Aatish JaisinghaniAn HR aficionado by passion, a publicist by profession and a writer with an ‘occasional’ block, Aatish Jaisinghani is an ardent health advocate! He began his employment journey at a very young age when he was hired by an online business start-up that helped to pave the way for his further employable skills today. As a disciple of the art and science of Human Resources, he has researched and analyzed leading journals and studies of modern HR management. He has been featured on Forbes India, People Matters, Reputation Today, Youth Inc. Magazine among numerous other portals. Currently working for a leading PR Agency in Mumbai, he handles large-scale, high profile events and celebrities. He has come a long way from a fresh graduate averse to employment!

He can be contacted here.

The series under Guest Blogs reflect the author’s own views. The Mental Health Mirror does not claim ownership over – or expertise over – the contents of such posts.

Photo by JESHOOTS.COM on Unsplash

Elderly Mental Health: Looking At The Gaps in The Conversation

Depression is not a consequence of old age. Here’s why elderly mental health is a concern for society as a whole and how we can go beyond the politics of ‘othering.’

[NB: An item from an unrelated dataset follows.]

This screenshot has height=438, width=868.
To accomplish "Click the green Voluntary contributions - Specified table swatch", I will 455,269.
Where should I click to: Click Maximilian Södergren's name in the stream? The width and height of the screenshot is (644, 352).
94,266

In faded trousers and plaid
shirts they came,
tired and worn,
common in their fame,
each one the others only
remaining friend.
Life starts out as a newborn baby
and slowly becomes old men.

(From the poem Old men in the park by John Malcolm Pouch)

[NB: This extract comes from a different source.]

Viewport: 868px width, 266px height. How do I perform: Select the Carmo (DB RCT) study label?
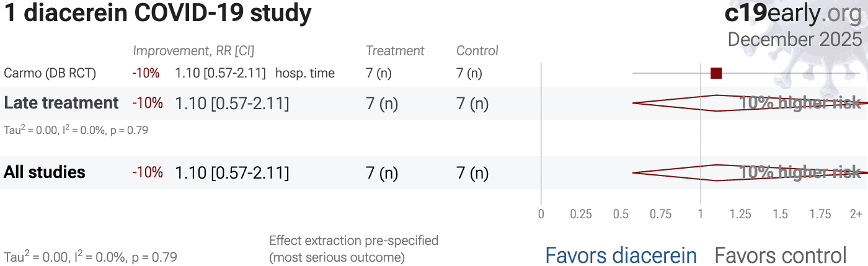click(x=50, y=73)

All poetry about old age conjures up a vivid image of being — of growing up and growing old. We are made acutely aware of the inevitability of the process. We cannot escape growing old, yet society places little emphasis on our emotional, psychological, and social well-being in the later years. In fact, in many cases, depression in older adults goes undiagnosed1. Instead, it is often brushed off as a natural by-product of ageing or confused with other illnesses. 

Today, as we slowly break the stigma around mental well-being, mental illness and the like, the young receive a fair share of advocacy. But when it comes to the mental health of the elderly, the public discourse seems to be limited to cognitive and intellectual impairments like dementia and Alzheimer’s disease. What can we do to make it more inclusive? And what may be holding us back? Let’s see.

Elderly Mental Health: Putting together the words

Currently, 600 million people around the world belong to the 60+ age group. This number will double in the next five years. By 2050, the population of older adults is likely to hit the two-billion mark, with developing countries accounting for a majority share2

The WHO estimates that depression affects around 7 per cent3 of the global elderly population today. What further compounds the issue is the fact that the aged are more susceptible to other physical and cognitive disabilities. So, the slope is rapidly rising without adequate preparedness to handle the disease magnitude on many fronts. 

It does not help that several misconceptions and stereotypes have marred our perception of the ageing process. Everywhere, we portray growing old as an expected sadness or as an everyday ennui. More often than not, we assume ageing would bring an unnecessary crankiness. Considering that depression is the most common mental health disorder affecting the elderly, this narrative ought to take a sharp u-turn. Instead of viewing older people as the ‘other’ and assuming that they are alien to us, adopting the approach of ‘bridging and belonging’4 could do wonders in shaping the conversation and creating adequate mental health interventions. 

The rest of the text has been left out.